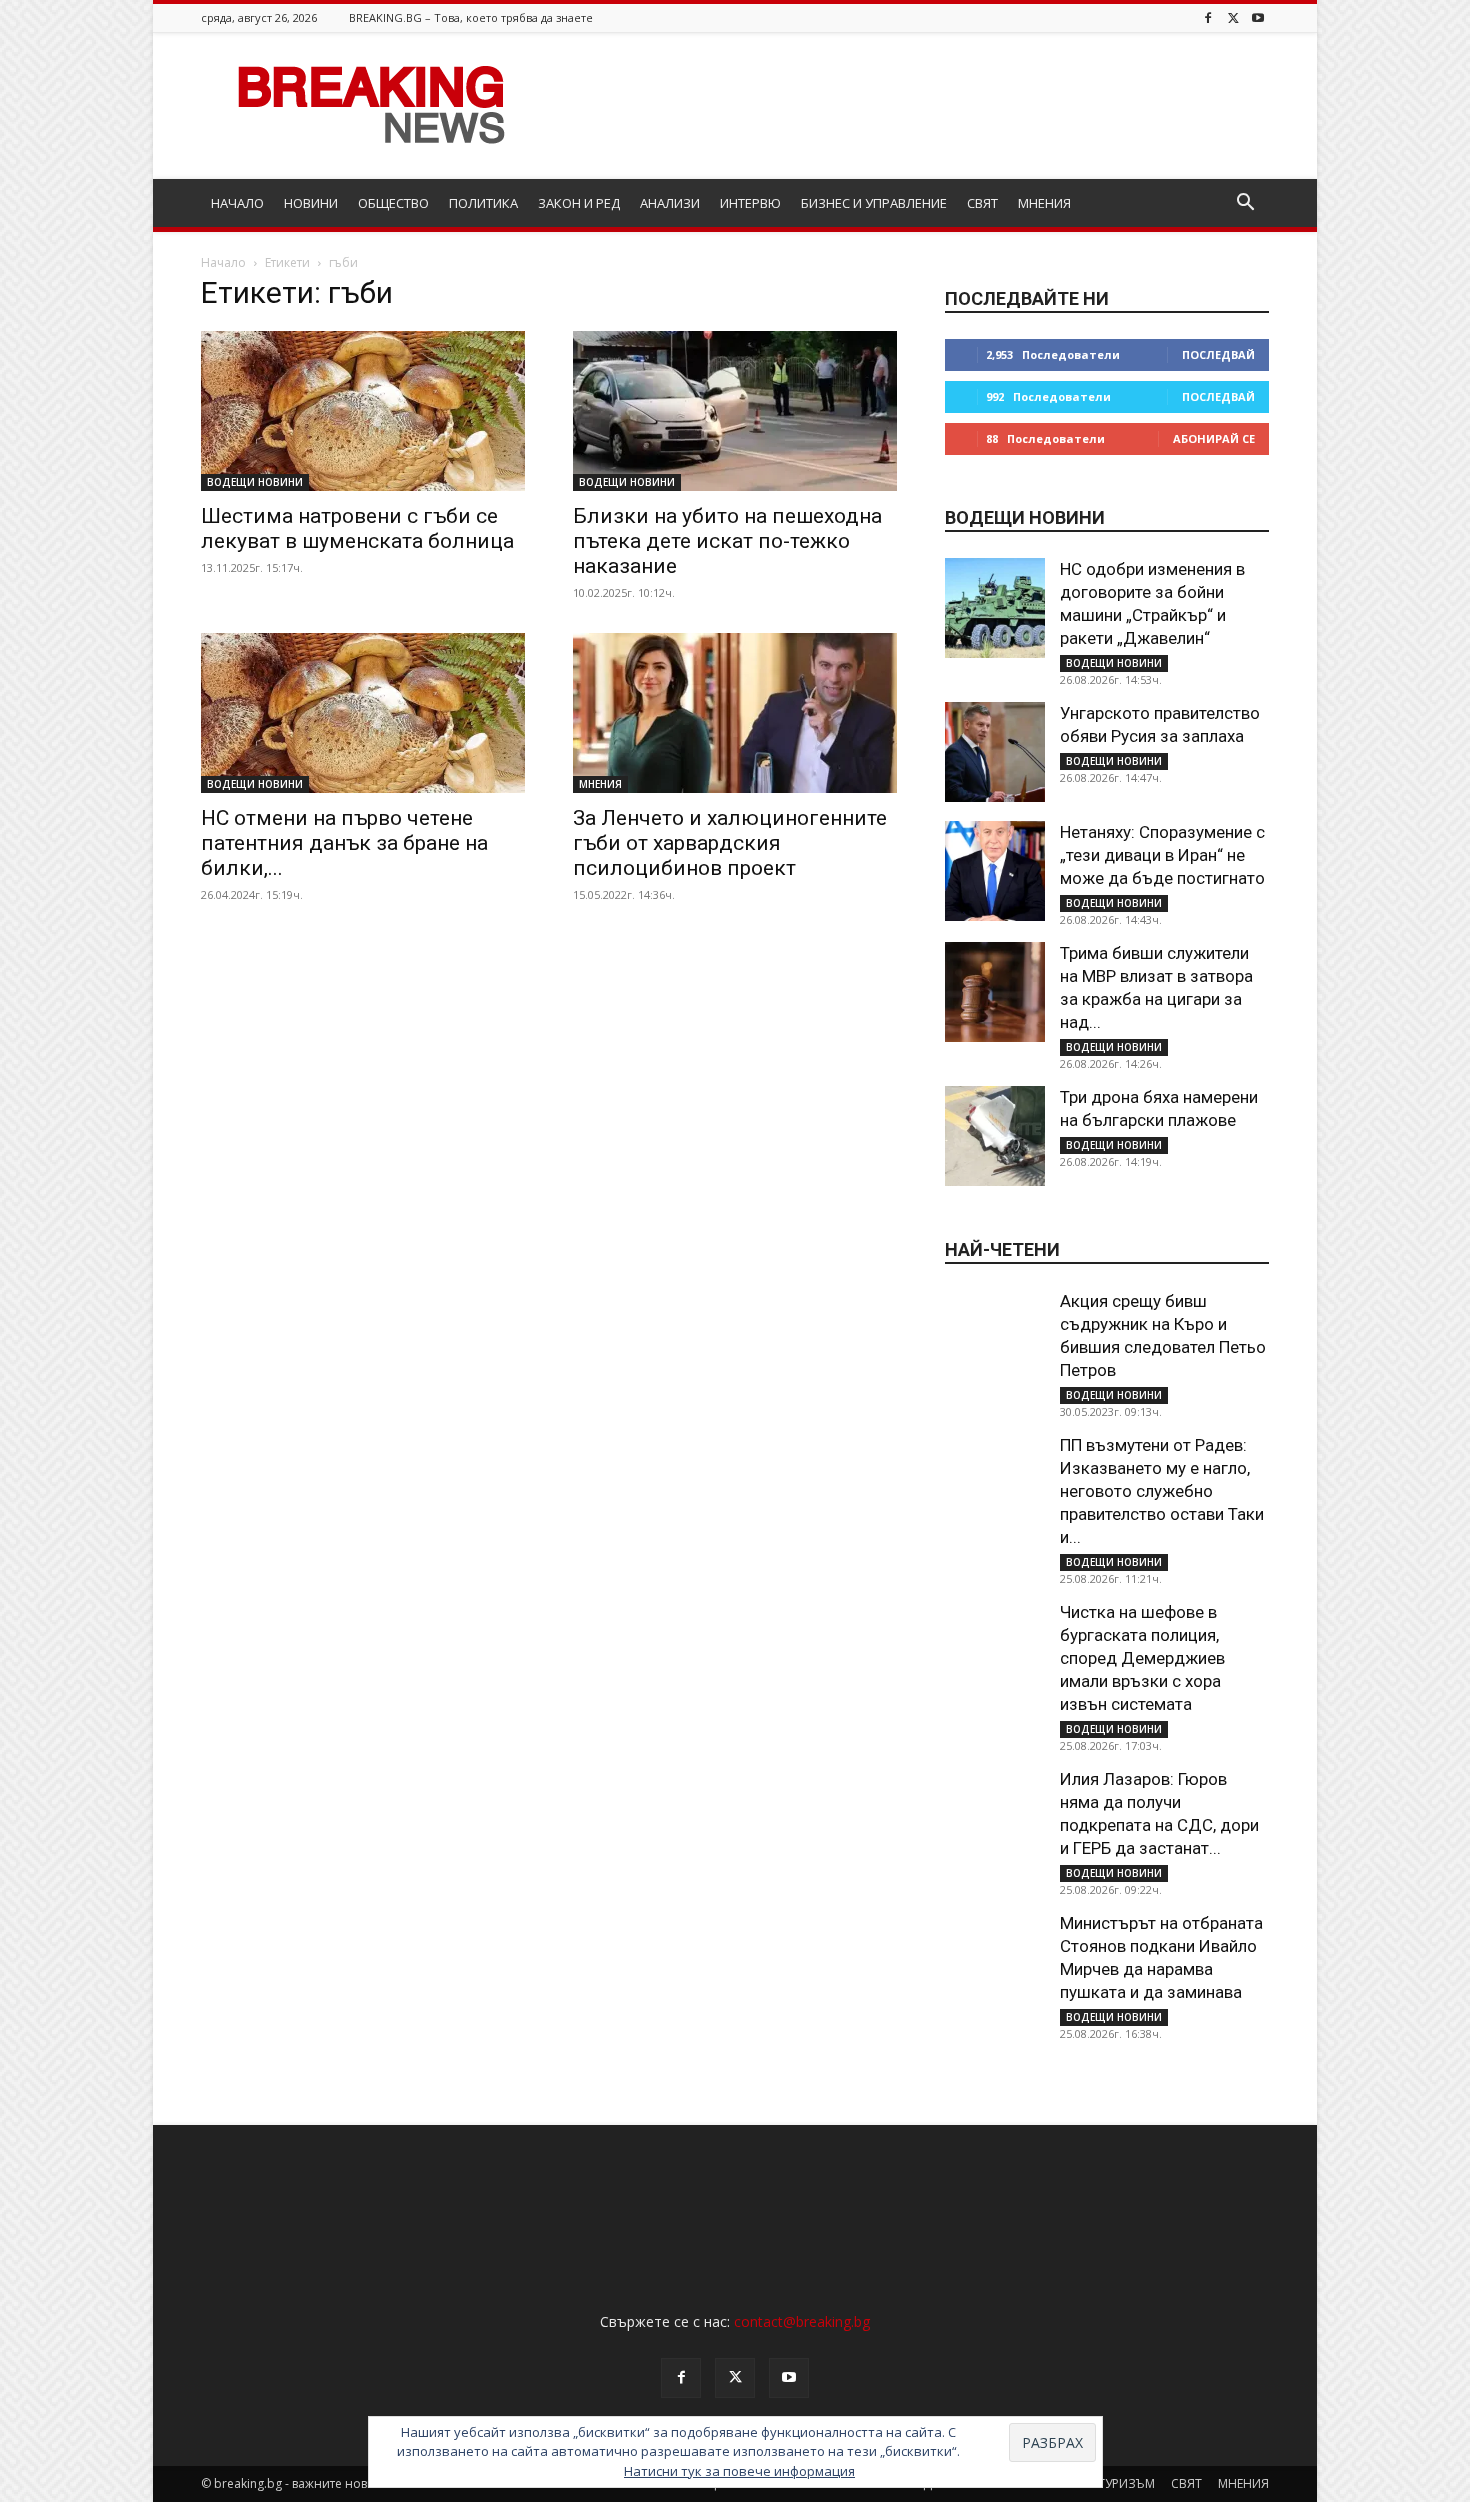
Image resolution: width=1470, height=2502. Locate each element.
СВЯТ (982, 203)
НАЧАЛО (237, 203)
________________________
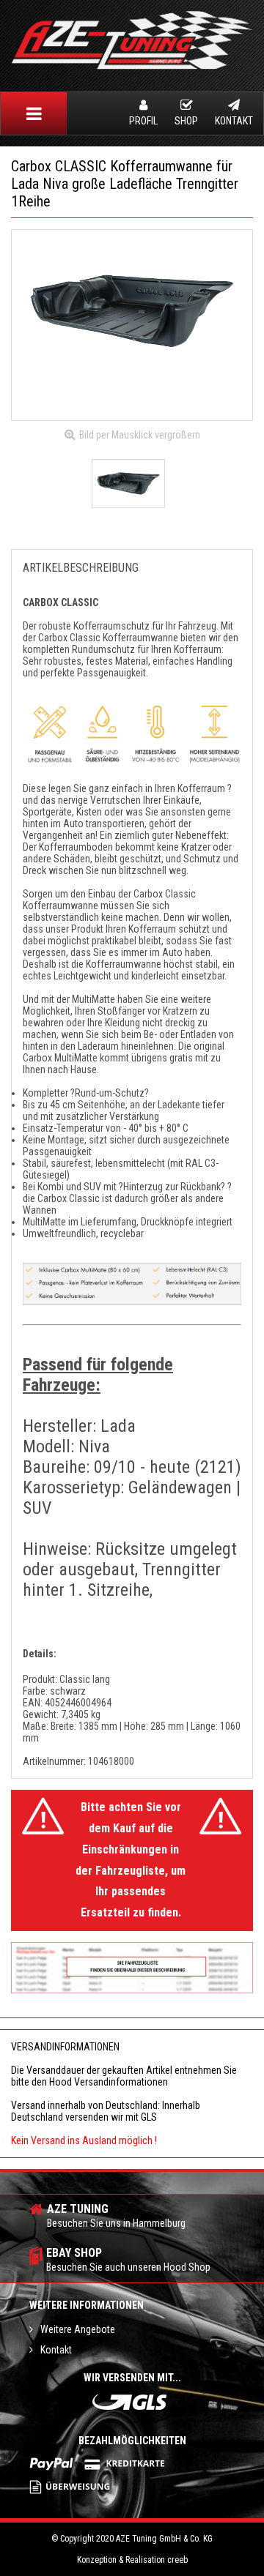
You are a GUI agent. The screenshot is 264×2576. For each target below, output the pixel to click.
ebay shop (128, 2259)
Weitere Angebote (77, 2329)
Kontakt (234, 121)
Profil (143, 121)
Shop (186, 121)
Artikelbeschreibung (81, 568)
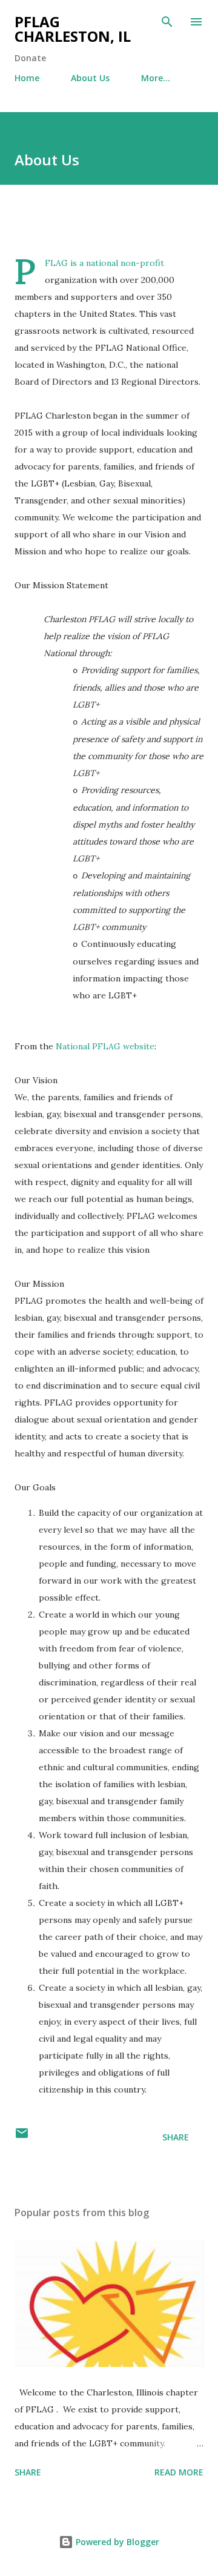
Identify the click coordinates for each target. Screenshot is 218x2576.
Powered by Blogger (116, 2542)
________________________
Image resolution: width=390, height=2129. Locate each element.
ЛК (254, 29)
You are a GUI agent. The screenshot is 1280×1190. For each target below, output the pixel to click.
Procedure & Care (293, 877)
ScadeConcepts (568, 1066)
________________________
## What you will do
Retype, exactly and in full, the lines above from the one containing "Image resolution: width=1470, height=2502." through the one containing "НАЧАЛО (237, 203)".

## Reply
Image resolution: width=1470, height=2502. Locate each element.
СВЯТ (982, 203)
НАЧАЛО (237, 203)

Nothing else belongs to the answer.